**What the task requires:**
Your reply should be the following data, copied exactly.

**Records:**

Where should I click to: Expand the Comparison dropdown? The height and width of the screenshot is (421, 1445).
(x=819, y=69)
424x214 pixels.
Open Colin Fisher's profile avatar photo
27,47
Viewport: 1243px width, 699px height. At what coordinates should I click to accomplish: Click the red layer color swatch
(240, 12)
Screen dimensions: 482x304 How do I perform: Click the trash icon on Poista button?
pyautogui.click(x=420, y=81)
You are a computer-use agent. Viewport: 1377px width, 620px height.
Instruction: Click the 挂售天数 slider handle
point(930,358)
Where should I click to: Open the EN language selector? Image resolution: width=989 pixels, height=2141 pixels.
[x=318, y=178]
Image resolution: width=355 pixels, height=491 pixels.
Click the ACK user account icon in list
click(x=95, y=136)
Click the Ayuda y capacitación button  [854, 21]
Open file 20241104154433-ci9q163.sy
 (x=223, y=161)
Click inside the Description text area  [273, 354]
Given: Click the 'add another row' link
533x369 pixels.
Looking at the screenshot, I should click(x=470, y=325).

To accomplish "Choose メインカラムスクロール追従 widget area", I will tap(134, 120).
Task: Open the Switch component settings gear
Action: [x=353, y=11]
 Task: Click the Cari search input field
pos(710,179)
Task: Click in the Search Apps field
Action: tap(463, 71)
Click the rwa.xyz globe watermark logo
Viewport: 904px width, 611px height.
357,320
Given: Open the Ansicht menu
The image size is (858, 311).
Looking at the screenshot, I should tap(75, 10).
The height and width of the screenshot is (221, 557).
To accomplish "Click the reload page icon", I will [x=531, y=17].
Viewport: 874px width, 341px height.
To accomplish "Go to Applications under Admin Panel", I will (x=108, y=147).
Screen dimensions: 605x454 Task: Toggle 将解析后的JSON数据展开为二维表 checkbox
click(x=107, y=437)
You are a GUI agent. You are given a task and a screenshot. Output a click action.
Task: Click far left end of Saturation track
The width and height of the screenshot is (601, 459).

**Answer to this task:**
Where should I click to: Expand the Comparison dropdown? The height and width of the screenshot is (421, 1445).
(x=819, y=69)
424x214 pixels.
Open Colin Fisher's profile avatar photo
27,47
Viewport: 1243px width, 699px height. At what coordinates should I click to accomplish: Click the red layer color swatch
(240, 12)
Screen dimensions: 482x304 How do I perform: Click the trash icon on Poista button?
pyautogui.click(x=420, y=81)
You are a computer-use agent. Viewport: 1377px width, 620px height.
Instruction: Click the 挂售天数 slider handle
point(930,358)
Where should I click to: Open the EN language selector? Image resolution: width=989 pixels, height=2141 pixels.
[x=318, y=178]
Image resolution: width=355 pixels, height=491 pixels.
Click the ACK user account icon in list
click(x=95, y=136)
Click the Ayuda y capacitación button  [854, 21]
Open file 20241104154433-ci9q163.sy
 (x=223, y=161)
Click inside the Description text area  [273, 354]
Given: Click the 'add another row' link
533x369 pixels.
Looking at the screenshot, I should click(x=470, y=325).

To accomplish "Choose メインカラムスクロール追従 widget area", I will tap(134, 120).
Task: Open the Switch component settings gear
Action: [x=353, y=11]
 Task: Click the Cari search input field
pos(710,179)
Task: Click in the Search Apps field
Action: tap(463, 71)
Click the rwa.xyz globe watermark logo
Viewport: 904px width, 611px height.
357,320
Given: Open the Ansicht menu
The image size is (858, 311).
Looking at the screenshot, I should tap(75, 10).
The height and width of the screenshot is (221, 557).
To accomplish "Click the reload page icon", I will [x=531, y=17].
Viewport: 874px width, 341px height.
To accomplish "Go to Applications under Admin Panel", I will (x=108, y=147).
Screen dimensions: 605x454 Task: Toggle 将解析后的JSON数据展开为二维表 checkbox
click(x=107, y=437)
You are a GUI agent. You are given a task and a screenshot. Output a click action.
Task: Click far left end of Saturation track
The width and height of the screenshot is (601, 459).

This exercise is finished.